## ЧТО СДЕЛАТЬ
Ответьте на вопросы по выбранному отрывку:
1. Чьё имя указано под стихотворением?
2. В какой галерее проходит выставка Виктора Норкина?
3. В чём, согласно стихотворению, состоит назначение звезды?
::: ВЫБРАННЫЙ ОТРЫВОК :::
«Последний взлетающий зимородок всегда печально машет крыльями». Выставка Виктора Норкина

Мне жалко, что я не звезда,
бегающая по небосводу
в поисках точного гнезда.
Она находит себя и пустую земную воду,
никто не слыхал, чтобы звезда издавала скрип,
её назначение ободрять собственным
молчанием рыб.


А. Введенский

Последние дни в галерее «Новое пространство» Самарской областной универсальной научной библиотеки работает выставка живописи и графики Виктора «Вана» Норкина «Последний взлетающий зимородок».
::: ПРИВЕДЁННЫЕ СТРОКИ :::
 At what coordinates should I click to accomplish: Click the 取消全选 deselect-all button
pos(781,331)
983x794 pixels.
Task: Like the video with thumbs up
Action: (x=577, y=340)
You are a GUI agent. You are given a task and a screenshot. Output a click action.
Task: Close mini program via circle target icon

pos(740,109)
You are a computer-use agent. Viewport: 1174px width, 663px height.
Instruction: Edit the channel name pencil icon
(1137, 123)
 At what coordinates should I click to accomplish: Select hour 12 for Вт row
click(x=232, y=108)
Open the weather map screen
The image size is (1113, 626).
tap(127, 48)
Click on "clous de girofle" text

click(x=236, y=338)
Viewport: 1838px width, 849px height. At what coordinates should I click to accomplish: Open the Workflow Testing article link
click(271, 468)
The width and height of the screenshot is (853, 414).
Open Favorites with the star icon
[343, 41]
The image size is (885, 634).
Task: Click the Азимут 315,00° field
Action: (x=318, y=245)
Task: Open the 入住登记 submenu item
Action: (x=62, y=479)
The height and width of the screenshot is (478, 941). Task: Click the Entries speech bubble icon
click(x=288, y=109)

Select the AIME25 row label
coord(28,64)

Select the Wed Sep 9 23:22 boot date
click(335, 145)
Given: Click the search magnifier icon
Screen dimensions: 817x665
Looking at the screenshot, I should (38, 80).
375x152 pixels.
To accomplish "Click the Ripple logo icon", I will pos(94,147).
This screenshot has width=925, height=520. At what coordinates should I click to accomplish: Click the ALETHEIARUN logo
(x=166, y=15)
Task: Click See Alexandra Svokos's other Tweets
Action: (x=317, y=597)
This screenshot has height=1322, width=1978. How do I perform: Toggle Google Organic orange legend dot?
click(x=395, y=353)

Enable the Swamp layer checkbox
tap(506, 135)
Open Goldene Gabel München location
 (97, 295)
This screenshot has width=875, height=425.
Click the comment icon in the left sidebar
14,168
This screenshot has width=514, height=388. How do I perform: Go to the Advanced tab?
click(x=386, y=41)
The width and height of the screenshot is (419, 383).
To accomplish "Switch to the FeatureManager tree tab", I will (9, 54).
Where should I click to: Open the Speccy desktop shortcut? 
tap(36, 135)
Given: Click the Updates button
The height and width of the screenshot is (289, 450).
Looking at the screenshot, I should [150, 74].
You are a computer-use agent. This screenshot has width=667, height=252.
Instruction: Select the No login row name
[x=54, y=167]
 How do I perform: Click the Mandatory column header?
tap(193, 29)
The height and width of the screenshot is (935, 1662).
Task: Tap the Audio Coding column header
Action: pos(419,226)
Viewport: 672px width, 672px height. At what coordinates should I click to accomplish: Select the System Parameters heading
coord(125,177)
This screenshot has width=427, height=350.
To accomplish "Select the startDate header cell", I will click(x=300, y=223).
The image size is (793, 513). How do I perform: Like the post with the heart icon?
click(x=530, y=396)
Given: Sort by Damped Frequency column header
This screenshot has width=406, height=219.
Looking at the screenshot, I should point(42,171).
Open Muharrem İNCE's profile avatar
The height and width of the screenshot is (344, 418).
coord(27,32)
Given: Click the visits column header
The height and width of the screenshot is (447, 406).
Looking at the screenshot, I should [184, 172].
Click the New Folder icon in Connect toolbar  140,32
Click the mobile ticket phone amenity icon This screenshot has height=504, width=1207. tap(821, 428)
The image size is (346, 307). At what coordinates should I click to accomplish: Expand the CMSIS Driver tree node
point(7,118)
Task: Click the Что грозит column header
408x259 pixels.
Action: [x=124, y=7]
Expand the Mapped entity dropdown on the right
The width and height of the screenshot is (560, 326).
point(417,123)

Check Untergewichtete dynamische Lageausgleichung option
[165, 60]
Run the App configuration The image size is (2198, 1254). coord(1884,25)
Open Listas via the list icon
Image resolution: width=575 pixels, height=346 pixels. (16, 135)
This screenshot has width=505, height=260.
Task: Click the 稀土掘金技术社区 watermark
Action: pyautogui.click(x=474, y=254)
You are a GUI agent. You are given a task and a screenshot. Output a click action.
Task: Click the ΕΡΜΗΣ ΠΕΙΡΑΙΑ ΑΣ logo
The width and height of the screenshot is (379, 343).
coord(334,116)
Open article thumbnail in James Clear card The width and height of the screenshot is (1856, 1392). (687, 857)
:::
## РЕШЕНИЕ ЗАДАНИЯ
1. А. Введенский.
2. В галерее «Новое пространство» Самарской областной универсальной научной библиотеки.
3. Ободрять собственным молчанием рыб.